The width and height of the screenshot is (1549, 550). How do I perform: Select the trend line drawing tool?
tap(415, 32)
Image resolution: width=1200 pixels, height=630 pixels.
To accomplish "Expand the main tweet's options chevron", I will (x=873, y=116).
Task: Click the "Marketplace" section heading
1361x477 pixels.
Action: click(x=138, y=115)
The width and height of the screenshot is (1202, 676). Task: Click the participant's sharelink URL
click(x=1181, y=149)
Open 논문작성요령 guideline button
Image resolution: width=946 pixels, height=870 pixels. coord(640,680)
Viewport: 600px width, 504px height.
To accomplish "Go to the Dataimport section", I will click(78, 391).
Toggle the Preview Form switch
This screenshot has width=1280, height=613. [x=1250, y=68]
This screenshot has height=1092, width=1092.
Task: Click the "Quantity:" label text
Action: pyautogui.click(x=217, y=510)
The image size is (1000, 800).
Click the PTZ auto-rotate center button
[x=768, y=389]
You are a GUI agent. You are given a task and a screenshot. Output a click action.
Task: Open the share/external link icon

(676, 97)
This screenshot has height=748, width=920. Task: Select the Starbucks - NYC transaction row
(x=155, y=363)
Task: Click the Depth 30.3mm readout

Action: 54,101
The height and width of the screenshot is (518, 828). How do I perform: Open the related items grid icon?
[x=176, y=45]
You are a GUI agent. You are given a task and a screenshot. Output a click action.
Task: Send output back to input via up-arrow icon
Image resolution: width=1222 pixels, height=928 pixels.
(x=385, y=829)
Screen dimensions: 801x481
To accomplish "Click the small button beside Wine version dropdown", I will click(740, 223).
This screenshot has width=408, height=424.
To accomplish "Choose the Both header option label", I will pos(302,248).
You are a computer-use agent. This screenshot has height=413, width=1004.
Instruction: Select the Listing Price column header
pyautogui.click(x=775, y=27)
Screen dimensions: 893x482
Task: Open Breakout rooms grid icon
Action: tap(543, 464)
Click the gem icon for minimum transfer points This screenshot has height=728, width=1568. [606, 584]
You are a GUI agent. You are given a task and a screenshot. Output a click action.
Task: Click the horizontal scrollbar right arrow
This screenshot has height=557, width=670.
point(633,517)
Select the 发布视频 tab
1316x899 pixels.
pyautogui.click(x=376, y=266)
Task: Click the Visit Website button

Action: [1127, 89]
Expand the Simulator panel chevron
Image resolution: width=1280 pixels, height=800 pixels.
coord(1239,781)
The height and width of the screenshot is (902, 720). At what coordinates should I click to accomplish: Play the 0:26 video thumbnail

[Required action] From the data above, say how many lines include "will", and write nothing but the number.

[Problem solution] 4